▶ Parts of the exercise:
1. Copy the article on the House abortion bill from "House Democrats Just" up to and including "two years ago.", replacing "shutdown" with "closure" wherever it occurs.
2. Answer these questions using the article on the House abortion bill:
(a) On what day did House Democrats pass the bill?
(b) Where did the language repealing Trump's abortion policy receive unanimous bipartisan support last year?
(c) Since which president has every Republican president implemented a policy similar to the Mexico City Policy?
3. How would you translate this sentence from the article on the House abortion bill into Spanish: "It has been blamed by global health interest groups for the closure of women’s health clinics around the world."

▶ Extracted text:

####

House Democrats Just Passed A Bill That Undercuts Trump’s Abortion Policy

The language, which already received bipartisan support in a Senate committee, is caught up in the government shutdown fight and won't become law.

WASHINGTON — House Democrats passed a bill to try to end the government shutdown on Thursday night that would also undercut a major anti-abortion policy Donald Trump implemented as one of his first acts as president nearly two years ago.

The bill will not become law, with both the Senate and Trump already saying they won’t consider it as both sides continue to fight about funding for the border wall, but Democrats note that the language repealing Trump’s abortion policy already received unanimous bipartisan support in a Senate committee last year.

Trump’s Mexico City Policy, also called the “global gag rule” by opponents, prevents US funding from going toward international organizations that “perform or actively promote abortion as a method of family planning.” While every Republican president since Ronald Reagan has implemented a similar policy — and every Democratic president has repealed it — Trump’s version applies to more organizations and is further-reaching than any of its predecessors. It has been blamed by global health interest groups for the closure of women’s health clinics around the world.

But the bill House Democrats passed Thursday night would get rid of the ban on funding to organizations that merely promote abortion. Tucked into the legislation to try to end the government shutdown is a section that would weaken the Mexico City Policy. It uses double negatives to declare that under the bill foreign NGOs would “not be ineligible for” US government funding “solely on the basis of health or medical services, including counseling and referral services.”

####

▶ Saved entries:

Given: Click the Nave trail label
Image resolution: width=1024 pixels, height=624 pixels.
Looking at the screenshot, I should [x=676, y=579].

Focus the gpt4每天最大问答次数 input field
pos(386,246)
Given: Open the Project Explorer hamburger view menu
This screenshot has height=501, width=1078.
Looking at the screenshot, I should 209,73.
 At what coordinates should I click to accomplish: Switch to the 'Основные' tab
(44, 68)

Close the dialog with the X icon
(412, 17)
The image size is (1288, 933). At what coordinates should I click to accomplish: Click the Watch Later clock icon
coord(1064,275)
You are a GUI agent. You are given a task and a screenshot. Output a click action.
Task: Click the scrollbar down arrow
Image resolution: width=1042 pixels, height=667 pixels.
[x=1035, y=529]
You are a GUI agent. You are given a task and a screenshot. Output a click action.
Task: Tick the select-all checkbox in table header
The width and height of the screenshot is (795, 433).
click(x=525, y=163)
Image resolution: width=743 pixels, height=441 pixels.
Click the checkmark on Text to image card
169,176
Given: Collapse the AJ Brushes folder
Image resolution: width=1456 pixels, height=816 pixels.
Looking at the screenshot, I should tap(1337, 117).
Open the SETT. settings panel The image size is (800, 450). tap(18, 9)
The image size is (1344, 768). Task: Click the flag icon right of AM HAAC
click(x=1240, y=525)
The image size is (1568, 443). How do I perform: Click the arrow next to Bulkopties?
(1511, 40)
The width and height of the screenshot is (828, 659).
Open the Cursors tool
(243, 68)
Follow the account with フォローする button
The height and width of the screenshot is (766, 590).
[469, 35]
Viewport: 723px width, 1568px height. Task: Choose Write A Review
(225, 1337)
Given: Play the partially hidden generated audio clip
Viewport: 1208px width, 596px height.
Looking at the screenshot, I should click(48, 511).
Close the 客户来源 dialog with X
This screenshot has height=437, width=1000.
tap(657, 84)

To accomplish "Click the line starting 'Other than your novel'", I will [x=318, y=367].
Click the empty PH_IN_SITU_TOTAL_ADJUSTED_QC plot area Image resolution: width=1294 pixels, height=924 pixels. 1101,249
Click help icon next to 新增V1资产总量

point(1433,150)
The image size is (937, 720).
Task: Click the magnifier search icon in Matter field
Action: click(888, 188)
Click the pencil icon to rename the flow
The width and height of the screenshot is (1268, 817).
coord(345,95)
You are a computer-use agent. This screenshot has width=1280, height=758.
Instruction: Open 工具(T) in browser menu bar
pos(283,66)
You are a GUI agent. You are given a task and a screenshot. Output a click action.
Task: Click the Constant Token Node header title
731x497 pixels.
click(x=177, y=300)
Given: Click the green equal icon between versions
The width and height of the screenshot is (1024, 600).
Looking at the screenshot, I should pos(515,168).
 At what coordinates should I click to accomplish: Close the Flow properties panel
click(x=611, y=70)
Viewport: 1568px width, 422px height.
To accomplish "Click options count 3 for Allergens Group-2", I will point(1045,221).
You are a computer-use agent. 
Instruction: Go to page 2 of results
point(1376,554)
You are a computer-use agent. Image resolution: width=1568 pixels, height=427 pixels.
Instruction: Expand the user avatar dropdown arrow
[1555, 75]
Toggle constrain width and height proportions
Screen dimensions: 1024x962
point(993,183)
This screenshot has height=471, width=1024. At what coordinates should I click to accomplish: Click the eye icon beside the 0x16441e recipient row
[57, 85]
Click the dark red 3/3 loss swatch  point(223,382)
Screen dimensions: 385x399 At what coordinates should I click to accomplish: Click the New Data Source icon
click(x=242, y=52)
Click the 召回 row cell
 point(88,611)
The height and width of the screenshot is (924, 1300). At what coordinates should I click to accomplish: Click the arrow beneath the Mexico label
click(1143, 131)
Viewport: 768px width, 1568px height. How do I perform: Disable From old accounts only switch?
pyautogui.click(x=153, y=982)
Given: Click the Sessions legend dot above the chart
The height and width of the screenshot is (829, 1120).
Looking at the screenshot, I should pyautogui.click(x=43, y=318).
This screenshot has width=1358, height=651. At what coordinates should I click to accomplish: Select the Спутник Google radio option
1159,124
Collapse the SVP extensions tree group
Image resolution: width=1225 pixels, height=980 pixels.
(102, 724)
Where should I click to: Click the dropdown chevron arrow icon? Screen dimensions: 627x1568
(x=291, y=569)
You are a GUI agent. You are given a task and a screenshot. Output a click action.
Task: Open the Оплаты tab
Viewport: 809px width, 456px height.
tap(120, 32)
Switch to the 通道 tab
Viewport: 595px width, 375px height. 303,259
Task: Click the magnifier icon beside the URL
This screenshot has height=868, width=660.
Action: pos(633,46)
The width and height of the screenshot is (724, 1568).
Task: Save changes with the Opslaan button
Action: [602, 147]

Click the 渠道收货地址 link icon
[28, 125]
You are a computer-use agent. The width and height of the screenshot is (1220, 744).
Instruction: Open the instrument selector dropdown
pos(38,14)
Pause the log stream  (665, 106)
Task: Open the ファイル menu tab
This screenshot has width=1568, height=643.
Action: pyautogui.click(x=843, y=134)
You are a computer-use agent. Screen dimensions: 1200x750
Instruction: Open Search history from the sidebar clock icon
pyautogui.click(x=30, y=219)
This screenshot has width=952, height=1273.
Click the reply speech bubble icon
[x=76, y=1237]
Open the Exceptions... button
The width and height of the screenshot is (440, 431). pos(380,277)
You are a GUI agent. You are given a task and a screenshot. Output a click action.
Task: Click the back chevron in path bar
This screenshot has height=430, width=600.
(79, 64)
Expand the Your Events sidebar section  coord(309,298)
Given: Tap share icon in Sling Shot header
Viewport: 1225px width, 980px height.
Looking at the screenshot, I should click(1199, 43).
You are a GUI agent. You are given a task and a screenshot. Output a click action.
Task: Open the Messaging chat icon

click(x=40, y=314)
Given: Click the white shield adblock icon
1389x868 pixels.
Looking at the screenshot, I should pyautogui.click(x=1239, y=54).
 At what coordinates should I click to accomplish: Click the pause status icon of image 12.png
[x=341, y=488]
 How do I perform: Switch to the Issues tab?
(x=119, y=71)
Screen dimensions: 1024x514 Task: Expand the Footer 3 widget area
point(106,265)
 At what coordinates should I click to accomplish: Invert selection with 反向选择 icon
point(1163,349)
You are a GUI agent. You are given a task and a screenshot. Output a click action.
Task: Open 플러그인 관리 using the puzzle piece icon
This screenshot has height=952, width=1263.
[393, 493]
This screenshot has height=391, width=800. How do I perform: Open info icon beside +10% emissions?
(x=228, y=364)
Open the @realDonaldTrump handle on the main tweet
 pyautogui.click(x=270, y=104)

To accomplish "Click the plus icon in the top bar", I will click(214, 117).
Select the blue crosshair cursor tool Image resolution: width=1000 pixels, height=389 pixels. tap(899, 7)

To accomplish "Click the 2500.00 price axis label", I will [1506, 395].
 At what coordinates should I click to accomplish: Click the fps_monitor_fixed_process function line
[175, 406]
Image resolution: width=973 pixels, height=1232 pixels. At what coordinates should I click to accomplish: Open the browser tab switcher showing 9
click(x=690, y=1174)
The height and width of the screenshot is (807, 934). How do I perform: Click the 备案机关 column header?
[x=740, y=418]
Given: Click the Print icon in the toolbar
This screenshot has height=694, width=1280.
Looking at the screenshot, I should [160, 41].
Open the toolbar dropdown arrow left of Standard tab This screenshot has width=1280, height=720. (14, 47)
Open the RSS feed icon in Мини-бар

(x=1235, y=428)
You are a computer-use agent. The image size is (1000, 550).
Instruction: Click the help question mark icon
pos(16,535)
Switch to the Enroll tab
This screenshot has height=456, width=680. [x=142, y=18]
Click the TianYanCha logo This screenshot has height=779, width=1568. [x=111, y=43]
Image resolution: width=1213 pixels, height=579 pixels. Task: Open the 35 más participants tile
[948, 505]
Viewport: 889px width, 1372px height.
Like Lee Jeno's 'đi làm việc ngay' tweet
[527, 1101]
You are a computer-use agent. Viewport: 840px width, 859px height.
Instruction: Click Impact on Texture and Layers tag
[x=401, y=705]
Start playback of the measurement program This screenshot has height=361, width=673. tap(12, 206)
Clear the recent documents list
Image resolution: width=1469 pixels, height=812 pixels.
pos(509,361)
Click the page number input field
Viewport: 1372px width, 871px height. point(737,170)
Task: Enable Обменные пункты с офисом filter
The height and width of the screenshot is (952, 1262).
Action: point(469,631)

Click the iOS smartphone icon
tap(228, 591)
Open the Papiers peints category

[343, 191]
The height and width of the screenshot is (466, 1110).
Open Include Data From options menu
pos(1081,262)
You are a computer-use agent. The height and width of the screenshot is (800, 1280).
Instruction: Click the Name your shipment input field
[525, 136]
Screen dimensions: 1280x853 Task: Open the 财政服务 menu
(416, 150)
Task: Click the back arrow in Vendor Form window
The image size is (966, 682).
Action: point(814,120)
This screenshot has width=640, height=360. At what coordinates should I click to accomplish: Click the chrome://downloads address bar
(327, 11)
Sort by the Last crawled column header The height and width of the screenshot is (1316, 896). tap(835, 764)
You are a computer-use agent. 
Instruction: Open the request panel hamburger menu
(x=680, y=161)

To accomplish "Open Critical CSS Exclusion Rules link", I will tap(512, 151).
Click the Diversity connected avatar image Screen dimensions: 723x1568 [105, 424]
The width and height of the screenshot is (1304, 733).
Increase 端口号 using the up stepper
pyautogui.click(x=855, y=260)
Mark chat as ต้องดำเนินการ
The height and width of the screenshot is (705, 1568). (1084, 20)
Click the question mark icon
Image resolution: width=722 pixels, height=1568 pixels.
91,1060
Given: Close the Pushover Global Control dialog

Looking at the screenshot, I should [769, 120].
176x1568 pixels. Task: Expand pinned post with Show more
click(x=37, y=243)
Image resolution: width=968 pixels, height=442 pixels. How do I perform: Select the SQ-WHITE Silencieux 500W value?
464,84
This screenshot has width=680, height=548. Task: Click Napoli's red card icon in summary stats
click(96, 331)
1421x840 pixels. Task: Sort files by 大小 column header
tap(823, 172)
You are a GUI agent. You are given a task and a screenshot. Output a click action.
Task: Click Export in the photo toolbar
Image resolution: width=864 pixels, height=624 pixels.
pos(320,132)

####

▶ Answers for the tasks:
1.
House Democrats Just Passed A Bill That Undercuts Trump’s Abortion Policy

The language, which already received bipartisan support in a Senate committee, is caught up in the government closure fight and won't become law.

WASHINGTON — House Democrats passed a bill to try to end the government closure on Thursday night that would also undercut a major anti-abortion policy Donald Trump implemented as one of his first acts as president nearly two years ago.

2.
(a) Thursday (Thursday night)
(b) In a Senate committee
(c) Ronald Reagan

3. Grupos de interés de salud global la han culpado del cierre de clínicas de salud para mujeres en todo el mundo.